Direction 1 – Reproduce the rows word for word, starting with the line containing "How do I perform: Click the Dismiss" and ending with the line containing "click(x=77, y=16)".

Text shown –
IP : Identify Amputation Hazards and Prevention At Workplace


Identify Amputation Hazards  and Prevention At Workplace

Workplace accidents resulting in amputations are often severe, sometimes disabling, and always preventable.Amputations are widespread and involve a variety of activities and equipment.

Amputations occur most often when workers operate unguarded or inadequately safeguarded mechanical power presses, power press brakes, powered and non-powered conveyors, printing presses, roll-forming and roll-bending machines, food slicers, meat grinders, meat-cutting band saws, drill presses, and milling machines as well as shears, grinders, and slitters.

Amputations  injuries also happen during materials handling activities and when using forklifts and doors as well as trash compactors and powered and non-powered hand tools.  Besides normal operation, the following activities involving stationary machines also expose workers to potential amputation hazards: setting up, threading, preparing, adjusting, cleaning, lubricating, and maintaining machines as well as clearing jams.
A moment's inattention—and a hand is caught in machinery. A single misstep; a foot slips in. Maybe the amputation is immediate, or perhaps the doctors determine later that a limb is too damaged to repair. Either way, it could have been prevented.

Most Hazardous Exposures

Four exposures have been identified as the leading causes of nonfatal workplace amputations:
  • Machinery and equipment. The greatest percentage of nonfatal amputations occurs when workers are caught in or crushed by running machinery or equipment, or when they are caught in or crushed by machinery that cycles unexpectedly.
  • Parts or materials. The second most common situation that leads to nonfatal amputations occurs when workers are caught in, crushed by, or struck against parts and materials—for example, when a load shifts unexpectedly or stored materials collapse on a worker.

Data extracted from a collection
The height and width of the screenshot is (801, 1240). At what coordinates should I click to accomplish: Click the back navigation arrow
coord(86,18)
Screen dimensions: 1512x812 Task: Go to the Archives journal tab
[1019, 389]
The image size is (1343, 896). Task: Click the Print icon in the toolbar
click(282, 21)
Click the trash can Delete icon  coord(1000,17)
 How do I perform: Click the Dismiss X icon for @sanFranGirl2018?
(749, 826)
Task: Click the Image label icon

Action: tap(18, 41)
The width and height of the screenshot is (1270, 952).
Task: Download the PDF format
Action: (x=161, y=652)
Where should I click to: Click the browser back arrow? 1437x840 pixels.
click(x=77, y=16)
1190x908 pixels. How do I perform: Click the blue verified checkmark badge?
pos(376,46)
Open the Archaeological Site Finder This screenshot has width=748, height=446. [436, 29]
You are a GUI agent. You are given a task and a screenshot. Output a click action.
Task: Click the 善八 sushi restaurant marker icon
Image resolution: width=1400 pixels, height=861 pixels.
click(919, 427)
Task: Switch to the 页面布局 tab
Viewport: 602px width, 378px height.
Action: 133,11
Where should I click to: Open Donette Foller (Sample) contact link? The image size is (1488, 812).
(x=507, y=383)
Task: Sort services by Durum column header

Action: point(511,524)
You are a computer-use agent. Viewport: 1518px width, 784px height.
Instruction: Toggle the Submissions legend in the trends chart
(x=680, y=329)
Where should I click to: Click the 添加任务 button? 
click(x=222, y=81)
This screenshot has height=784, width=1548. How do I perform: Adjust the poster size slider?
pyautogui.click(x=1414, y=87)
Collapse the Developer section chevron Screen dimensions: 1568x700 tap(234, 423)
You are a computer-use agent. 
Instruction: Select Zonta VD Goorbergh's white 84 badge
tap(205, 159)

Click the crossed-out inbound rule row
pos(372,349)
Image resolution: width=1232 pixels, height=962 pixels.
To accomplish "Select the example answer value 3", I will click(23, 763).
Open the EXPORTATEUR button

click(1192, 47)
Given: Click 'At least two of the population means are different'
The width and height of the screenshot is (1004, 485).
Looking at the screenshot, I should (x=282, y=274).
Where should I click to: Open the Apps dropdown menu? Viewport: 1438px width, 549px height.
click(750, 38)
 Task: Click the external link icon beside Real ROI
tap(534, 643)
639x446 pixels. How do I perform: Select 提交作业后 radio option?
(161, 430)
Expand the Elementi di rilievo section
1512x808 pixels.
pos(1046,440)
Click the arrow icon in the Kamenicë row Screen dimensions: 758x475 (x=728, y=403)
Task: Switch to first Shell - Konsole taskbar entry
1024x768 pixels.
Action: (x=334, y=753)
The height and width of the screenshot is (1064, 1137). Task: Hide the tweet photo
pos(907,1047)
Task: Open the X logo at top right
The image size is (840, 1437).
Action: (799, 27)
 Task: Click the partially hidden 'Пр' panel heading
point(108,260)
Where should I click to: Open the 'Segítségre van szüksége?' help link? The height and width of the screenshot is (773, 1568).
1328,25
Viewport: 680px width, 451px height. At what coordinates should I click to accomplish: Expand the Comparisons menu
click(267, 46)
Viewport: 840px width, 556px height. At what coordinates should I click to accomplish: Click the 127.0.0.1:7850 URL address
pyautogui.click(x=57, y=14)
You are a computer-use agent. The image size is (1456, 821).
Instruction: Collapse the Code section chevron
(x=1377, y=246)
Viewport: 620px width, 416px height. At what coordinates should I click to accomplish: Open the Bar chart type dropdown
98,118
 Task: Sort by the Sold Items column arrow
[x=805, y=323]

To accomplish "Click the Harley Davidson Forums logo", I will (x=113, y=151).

Direction 2 – Carry on the text about workplace amputation hazards from the point where it stops.

Output 1 –
 How do I perform: Click the Dismiss X icon for @sanFranGirl2018?
(749, 826)
Task: Click the Image label icon

Action: tap(18, 41)
The width and height of the screenshot is (1270, 952).
Task: Download the PDF format
Action: (x=161, y=652)
Where should I click to: Click the browser back arrow? 1437x840 pixels.
click(x=77, y=16)

Output 2 –
  • Vehicles. Motor vehicle accidents are the leading cause of fatal amputations, and the third-leading cause of nonfatal amputations.
  • Hand tools. Hand tools, such as handheld circular saws, are the fourth most common cause of non fatal amputation.
Types of machine components are hazardous:

 The following types of mechanical components present amputation hazards: 
  • Point of operation—the area of a machine where it performs work on material.
  • Power-transmission apparatuses—flywheels, pulleys, belts, chains, couplings, spindles, cams, and gears in addition to connecting rods and other machine components that transmit energy.
  • Other moving parts—machine components that move during machine operation such as reciprocating, rotating, and transverse moving parts as well as auxiliary machine parts.
Kinds of mechanical motion are hazardous:

All mechanical motion is potentially hazardous.  In addition to in-running nip points (“pinch points”),
which occur when two parts move together and at least one moves in a rotary or circular motion that gears, rollers, belt drives, and pulleys generate.

The following are the most common types of hazardous mechanical motion:
  • Rotating—circular movement of couplings, cams, clutches, flywheels, and spindles as well as shaft ends and rotating collars that may grip clothing or otherwise force a body part into a dangerous location.
  • Reciprocating—back-and-forth or up-and down action that may strike or entrap a worker between a moving part and a fixed object.
  • Transversing—movement in a straight, continuous line that may strike or catch a worker in a pinch or shear point created between the moving part and a fixed object.
  • Cutting—action generated during sawing, boring, drilling, milling, slicing, and slitting.
  • Punching—motion resulting when a machine moves a slide (ram) to stamp or blank metal or other material.
  • Shearing—movement of a powered slide or knife during metal trimming or shearing.
  • Bending—action occurring when power is applied to a slide to draw or form metal or other materials.

Watch For These Hazards When you look for amputation hazards on machinery and equipment, remember these hazards:

  • Pinch points, where two parts move together and at least one of them is moving in a circle. Pinch points often occur along belt drives, chain drives, gear drives, and feeder rolls.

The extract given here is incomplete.